Это очень сложный случай. Одна из самых сложных операций на позвоночнике. Большие риски для самого пациента: ребенок может остаться инвалидом.
Поэтому во время операции делали нейромониторинг — проверяли проводимость нервов. Если ее нет — операция останавливается. У Арсения всё прошло нормально. Там, где ребра присоединяются к позвоночнику, некоторую их часть нужно отстранить. Это высший пилотаж. Хирургов, которые могут такое делать, очень мало. И это возможно только в большой клинике. Balgrist — одна из лучших в Европе клиник по ортопедии.
Доктор говорит, что после операции необходимо 6–12 месяцев, пока всё срастется. А дальше, если всё стабильно, можно жить 100 лет. И можно делать всё, что хочешь, — даже парашютистом стать.

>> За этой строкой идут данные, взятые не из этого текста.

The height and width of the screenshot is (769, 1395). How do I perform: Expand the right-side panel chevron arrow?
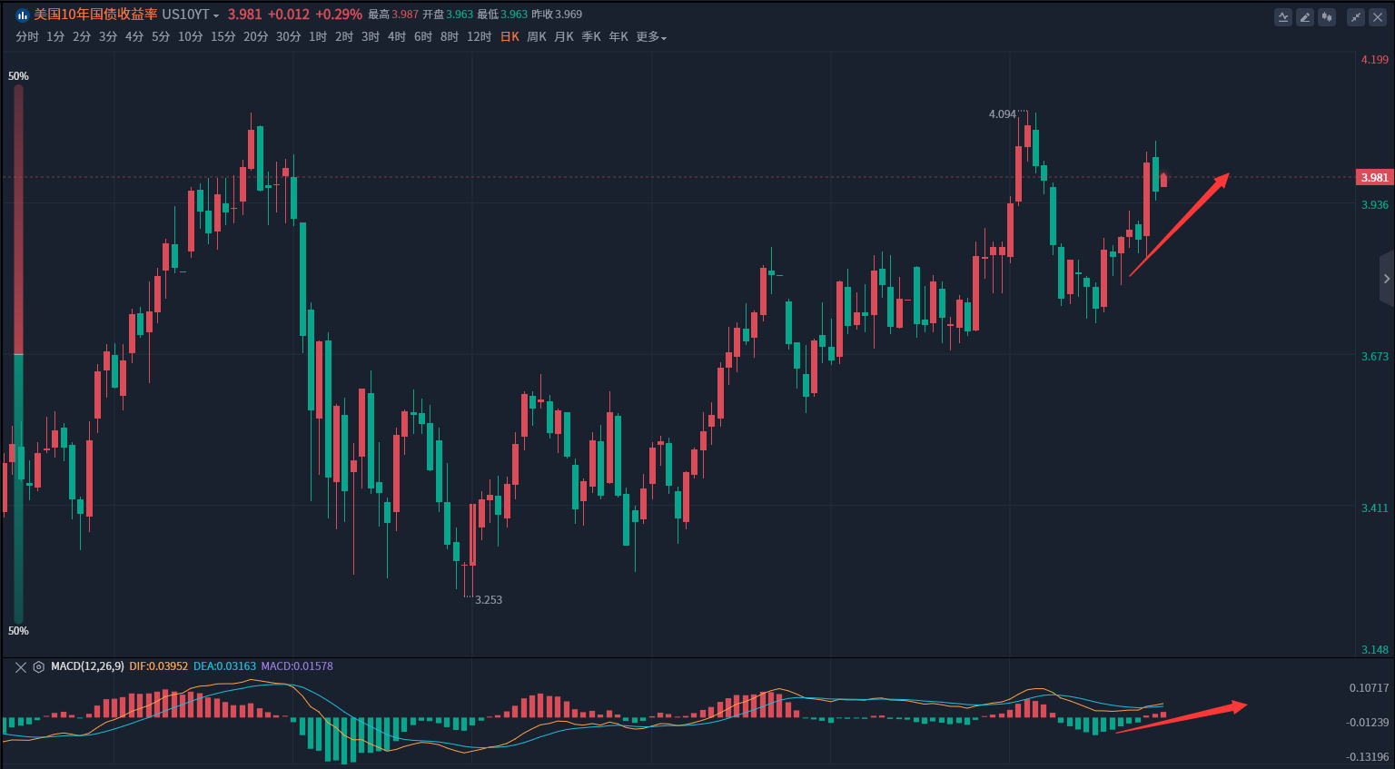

Я не удивлюсь. Имя Арсений, кстати, переводится как «мужественный».
Главная часть этой статьи
— Если можно, — сказал мне Владимир, — напишите в газете все фамилии этих людей.
Конечно, можно.
— Профессор Фаршад, — начал список Владимир, — он человек, а не только специалист. Все к нему там в клинике так относятся. Через месяц после операции мы приезжали на консультацию. Он увидел Арсения и сразу подбежал к нам, со мной за руку поздоровался. Для меня это очень важно. Те светила, которых я видел раньше, — к ним ведь нельзя подойти.
А Алёна добавила про доктора Фаршада: «Он дал ребенку вторую жизнь».
— Игор Дичовски, — продолжил Владимир. — Доброта и человечность — это он.
— Игор поддерживал сильно меня, — присоединилась Алёна. — Он всё рассказывал, переводил. У нас в Украине очень много сколиозных детей, но я ни разу не слышала, чтобы такая операция была успешной. Слышала, что парализовывало ноги. У меня были сомнения: стоит ли делать операцию, если есть такой риск. Но Игор успокоил, сказал, что они будут всё время контролировать спинной мозг. И я реально была спокойная.
— Швейцария — за то, что она нас приняла как беженцев. И за заботу, внимание, уважение. Медперсонал отделения интенсивной терапии, анестезиологи, неврологи и вообще все врачи, — продолжает Владимир.
— Я не знаю немецкого языка, — добавляет Алёна, — но они настолько понимают эту боль, что без переводчика всё работало. Арсений ведь был очень тяжелый. Когда человеку разрезали полспины — это понятно. И они реагировали на малейшее мое движение. Видели, например, по камере, что я вскочила, и моментально подходили — такие они были щепетильные! Еще был реабилитолог Паоло, который поставил Арсения на ноги, и сын начал ходить. И особенно одна такая полненькая медсестра с короткой стрижкой.
Всем спасибо!
Серьезный робот
— Как ты себя чувствуешь? — спрашиваю нашего героя.
— Я сейчас как робот, — отвечает Арсений вполне человеческим голосом.
Его телу еще нужно привыкнуть к произошедшим в нём изменениям. Когда Арсений ходит, его иногда заносит. Но ходит сам — Владимир уже перестал провожать его в школу.
Здесь, в Швейцарии, Арсений тоже учится в самом обычном классе. Немецкий язык он никогда до этого не учил. А в школе правило: пользоваться телефоном нельзя, даже как переводчиком.
— Значит, тебя бросили, как щенка в воду? — спрашиваю.
— А щенок ведь может с рождения плавать, — отвечает Арсений. — Даже маленький котенок может плавать!
— Ну и ты с шеф-поваром разговаривал как-то. Тогда ты вообще ничего не знал по-немецки. Теперь-то знаешь?
— Да. «Хунгер» — это голодный.
Похоже, вес Арсений наберет быстро.
Когда я его фотографировала напоследок, он сделал насупленное лицо.
— Почему ты хмуришься, Арсений? — спросила я.
— Потому что, когда я улыбаюсь, у меня лицо глупое, дурацкое, — ответил он.
Пусть это будет самым страшным комплексом бесстрашного мальчика.